By Jacqueline Pitts
As Kentucky continues to struggle with pension costs, a bill has been pre-filed to change the Kentucky Teachers’ Retirement System (KTRS) for future teachers to put them in a new plan to help the plan long term.
Rep. Ed Massey filed the bill on Friday after months of work and discussions with fellow legislators as well as education groups including the Kentucky Education Association (KEA), Kentucky Association of School Boards (KSBA), Kentucky Association of Superintendents, and more to come to a compromise.
Massey said as someone who has been involved with education for many years and has many family members that are teachers, it has been critical for him throughout this process to come up with a plan that protects teachers moving forward.
“There were some very big scars left from what happened a couple of years ago,” Massey said on previous attempts to make changes to the teachers’ pension plan. “When I came to the legislature, the first committee I asked to serve on was the House Education Committee and the reason for that was my background in education, my parents are educators, all three of my daughters are in education, and I served on the Boone County School Board for 22 years, was president of KSBA, was president of NSBA. So I consider myself very friendly, very pro-public education.”
The bill applies to new members of KTRS (both university and non-university) hired on or after January 1, 2022, and replaces the current defined benefit plan with a hybrid plan consisting of a defined benefit “foundational benefit” coupled with a smaller defined contribution “supplemental benefit.”
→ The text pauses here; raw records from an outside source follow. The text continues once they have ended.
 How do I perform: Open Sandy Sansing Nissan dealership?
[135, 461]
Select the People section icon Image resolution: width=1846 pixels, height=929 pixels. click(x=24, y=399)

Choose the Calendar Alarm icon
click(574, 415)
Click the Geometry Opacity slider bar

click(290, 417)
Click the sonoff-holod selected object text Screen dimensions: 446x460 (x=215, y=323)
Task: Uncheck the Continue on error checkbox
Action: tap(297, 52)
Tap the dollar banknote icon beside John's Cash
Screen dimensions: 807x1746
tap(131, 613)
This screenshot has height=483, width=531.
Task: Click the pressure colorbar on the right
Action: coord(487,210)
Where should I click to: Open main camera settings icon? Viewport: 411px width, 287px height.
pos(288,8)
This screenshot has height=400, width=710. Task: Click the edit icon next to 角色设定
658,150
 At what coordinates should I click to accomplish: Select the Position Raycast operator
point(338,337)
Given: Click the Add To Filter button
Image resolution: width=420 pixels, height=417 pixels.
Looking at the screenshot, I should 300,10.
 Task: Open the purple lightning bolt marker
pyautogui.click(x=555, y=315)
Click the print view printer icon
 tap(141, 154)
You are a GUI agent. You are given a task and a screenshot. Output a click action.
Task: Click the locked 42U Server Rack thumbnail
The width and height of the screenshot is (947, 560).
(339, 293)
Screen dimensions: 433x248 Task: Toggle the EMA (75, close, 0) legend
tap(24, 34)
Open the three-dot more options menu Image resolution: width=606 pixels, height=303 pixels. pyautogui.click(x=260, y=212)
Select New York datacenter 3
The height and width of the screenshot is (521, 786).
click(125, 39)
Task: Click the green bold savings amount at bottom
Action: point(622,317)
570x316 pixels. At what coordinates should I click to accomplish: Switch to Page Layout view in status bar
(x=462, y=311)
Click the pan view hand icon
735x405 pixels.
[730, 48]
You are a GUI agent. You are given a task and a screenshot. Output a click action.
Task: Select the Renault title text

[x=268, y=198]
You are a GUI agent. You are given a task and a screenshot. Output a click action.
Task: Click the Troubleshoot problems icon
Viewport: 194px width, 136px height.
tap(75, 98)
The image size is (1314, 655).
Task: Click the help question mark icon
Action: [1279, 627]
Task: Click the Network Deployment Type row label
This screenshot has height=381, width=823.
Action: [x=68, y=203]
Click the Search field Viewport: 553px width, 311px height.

A stabilization reserve account is also established under the bill that is funded by contributions that would be used if the new plan falls below 90 percent funded. Teachers would be eligible for retirement at age 55 with 10 years of service or age 65 with 5 years of service as well as enhanced benefit incentives for those that work past the age of 55 and for more than 33 years.
While pension reform has been a contentious one for many years, Massey said he believes this new approach and consensus will help move the bill over the finish line and ensure more stability in the future.
“I don’t want this to become a political battle. I don’t want to draw political lines. All I see is there is a problem and we need to find a solution. And this is the step towards that solution,” Massey said.